How Shubert Ho Turned Edmonds into a Dining Destination
Opening night at Fire and the Feast, downtown Edmonds’s new Italian spot, was slammed; owner Shubert Ho estimates the kitchen put out 150 pizzas, maybe 100 pasta orders in the course of that November evening, all for takeout. He also estimates his other restaurants in the city did about half their usual sales that night as people checked out the newcomer.
Such is the calculus of a one-man restaurant ecosystem. In 2012, Ho and his business partner, Andrew Leckie, opened Bar Dojo in Edmonds’s Five Corners neighborhood. Ho wanted to move his Queen Anne catering business closer to his new hometown, and in the city’s era of “newlywed or nearly dead” jokes, people might appreciate the sort of restaurant where he, a chef, would enjoy hanging out.
Since then, Ho’s Feedme Hospitality and Restaurant Group has built a varied constellation of dining—steak and oyster focused Salt and Iron, seafood hangout the Market, and Italian newcomer Fire and the Feast—all inside Edmonds city limits. He’s a partner in SanKai, Ryuichi Nakano’s destination sushi restaurant, and has multiple projects planned for the Edmonds Waterfront Center.
Longtime food personality Nancy Leson (herself an Edmonds resident) likens Ho to an early-era Tom Douglas, for his drive but also his devotion to community causes and his mentorship of others looking to broaden the Edmonds food scene.

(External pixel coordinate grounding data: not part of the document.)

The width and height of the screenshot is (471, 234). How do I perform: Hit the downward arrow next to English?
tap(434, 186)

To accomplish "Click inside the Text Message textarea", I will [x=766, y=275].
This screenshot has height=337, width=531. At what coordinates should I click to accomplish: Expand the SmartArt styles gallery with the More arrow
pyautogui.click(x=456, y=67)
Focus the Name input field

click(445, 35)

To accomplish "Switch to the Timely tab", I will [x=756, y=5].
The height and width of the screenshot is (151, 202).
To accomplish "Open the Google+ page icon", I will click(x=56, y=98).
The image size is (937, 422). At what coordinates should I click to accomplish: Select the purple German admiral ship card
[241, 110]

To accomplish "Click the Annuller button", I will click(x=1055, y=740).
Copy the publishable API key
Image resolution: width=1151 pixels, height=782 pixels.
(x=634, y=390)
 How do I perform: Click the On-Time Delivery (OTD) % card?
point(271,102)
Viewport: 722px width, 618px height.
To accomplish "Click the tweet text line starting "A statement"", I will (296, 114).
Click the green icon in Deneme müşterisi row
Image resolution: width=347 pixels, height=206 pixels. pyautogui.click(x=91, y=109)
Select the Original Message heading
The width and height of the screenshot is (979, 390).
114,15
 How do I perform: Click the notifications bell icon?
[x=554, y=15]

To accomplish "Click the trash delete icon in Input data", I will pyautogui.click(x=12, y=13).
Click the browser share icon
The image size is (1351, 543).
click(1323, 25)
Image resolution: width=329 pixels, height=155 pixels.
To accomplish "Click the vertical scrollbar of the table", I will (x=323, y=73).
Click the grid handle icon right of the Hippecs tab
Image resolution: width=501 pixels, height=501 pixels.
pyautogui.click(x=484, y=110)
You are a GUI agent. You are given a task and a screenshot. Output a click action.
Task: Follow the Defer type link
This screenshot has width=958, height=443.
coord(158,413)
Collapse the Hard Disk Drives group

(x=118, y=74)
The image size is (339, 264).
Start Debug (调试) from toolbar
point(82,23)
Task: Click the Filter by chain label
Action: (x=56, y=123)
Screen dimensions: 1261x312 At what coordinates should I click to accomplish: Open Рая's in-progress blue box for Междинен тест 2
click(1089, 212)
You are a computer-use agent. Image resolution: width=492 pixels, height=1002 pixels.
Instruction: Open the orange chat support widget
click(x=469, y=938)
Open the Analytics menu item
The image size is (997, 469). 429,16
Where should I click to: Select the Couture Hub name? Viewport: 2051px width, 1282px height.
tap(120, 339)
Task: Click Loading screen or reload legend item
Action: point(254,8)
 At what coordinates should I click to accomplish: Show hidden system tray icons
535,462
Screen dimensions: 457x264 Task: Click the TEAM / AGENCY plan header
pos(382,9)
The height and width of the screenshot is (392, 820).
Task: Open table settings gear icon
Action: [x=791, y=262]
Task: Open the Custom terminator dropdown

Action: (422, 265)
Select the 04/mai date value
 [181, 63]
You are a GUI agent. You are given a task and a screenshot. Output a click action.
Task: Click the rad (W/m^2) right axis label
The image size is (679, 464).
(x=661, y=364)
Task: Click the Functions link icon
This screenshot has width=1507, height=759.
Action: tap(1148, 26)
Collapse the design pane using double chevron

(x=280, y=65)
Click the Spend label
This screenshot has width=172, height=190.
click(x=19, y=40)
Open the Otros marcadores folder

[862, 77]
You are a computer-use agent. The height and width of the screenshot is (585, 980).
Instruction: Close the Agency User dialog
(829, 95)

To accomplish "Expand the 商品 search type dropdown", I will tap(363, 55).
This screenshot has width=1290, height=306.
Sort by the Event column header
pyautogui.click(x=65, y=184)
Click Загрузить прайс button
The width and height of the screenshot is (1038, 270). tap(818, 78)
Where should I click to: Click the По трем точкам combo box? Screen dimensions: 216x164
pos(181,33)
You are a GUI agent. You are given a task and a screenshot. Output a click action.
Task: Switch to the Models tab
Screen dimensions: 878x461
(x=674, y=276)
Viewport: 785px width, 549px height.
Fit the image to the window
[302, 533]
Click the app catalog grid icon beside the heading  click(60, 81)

Ho didn’t intend to stick to one place. “We’ve looked, plenty,” he says, from Kingston down into Seattle. But he always weighs the appeal of creating something that doesn’t yet exist where he lives against competing in a more crowded dining landscape. When Ho and his wife first moved to town, they would drive down to Ballard or Greenwood for dinner. Now Edmonds restaurants—SanKai’s sushi counter, Market’s lobster roll—draw fans up from Seattle.